Howard Weaver, a self-described “poor kid from a shabby neighborhood,” was 24 years old and terrified when he was assigned by the floundering Anchorage Daily News to expose a rapacious chapter of the Teamsters union that was corruptly profiting from Alaska’s oil pipeline boom.
“Any way you sliced it,” he recalled, “the odds were against us, a mismatch of Goliathian proportions.”
But Mr. Weaver was hungry. Hungry enough that after months of investigative reporting, he and his colleagues exposed “a complex maze of political, economic and social power,” which, they wrote, “challenges at times both mighty industry and state government itself.”
Three weeks before The Daily News declared that it was on the brink of bankruptcy, the scrappy newspaper with a circulation of about 13,000 was awarded the Pulitzer Prize for public service in 1976 for its reporting on Teamsters Local 959. It was the smallest paper and the first in Alaska to win the coveted medal.

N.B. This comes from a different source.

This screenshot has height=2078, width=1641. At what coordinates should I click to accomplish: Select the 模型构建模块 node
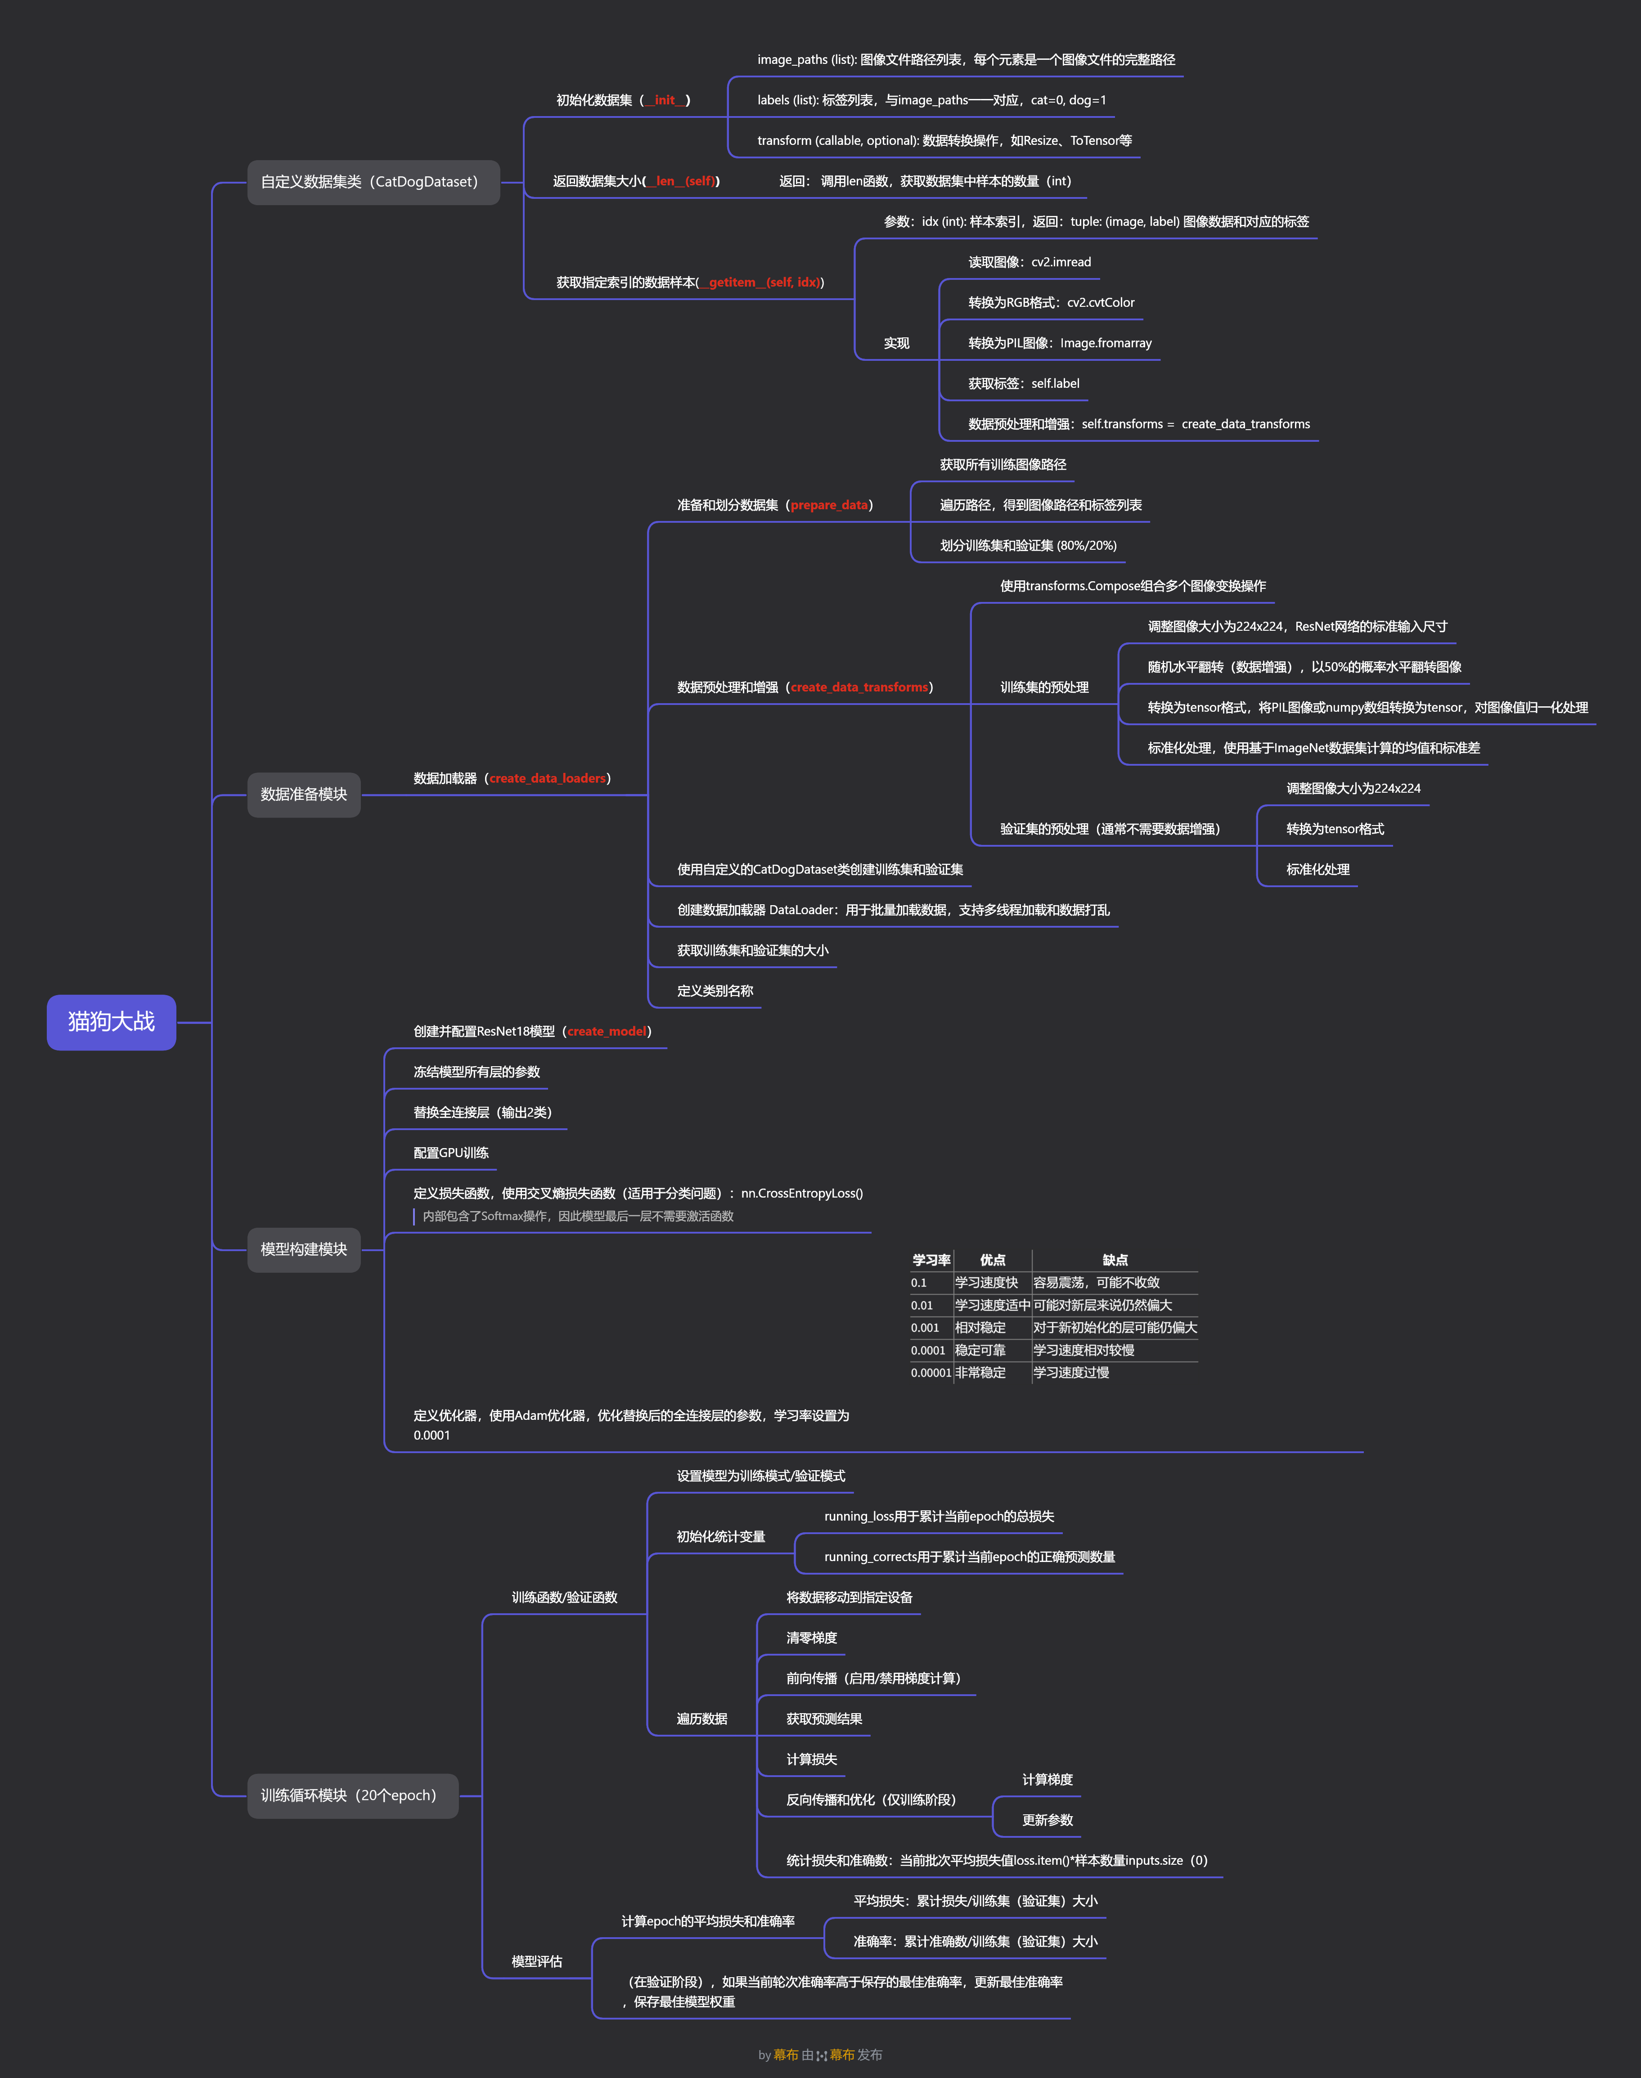304,1249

The Daily News survived, and Mr. Weaver eventually became its editor. In 1989, he mobilized almost half the paper’s 75-member news staff to investigate the twin plagues of alcoholism and suicide among Native Alaskans. The resulting nine-part series, “A People in Peril,” documented how “among a growing percentage of Alaska Natives, life has become equal parts violence, disintegration and despair,” and traced the cause to “the constant assault of Western institutions, Western diseases and Western economies” that were “destroying the fabric of Native life.”
The Daily News won a second Pulitzer for public service for that series — a remarkable feat for any newspaper, especially a small-town one.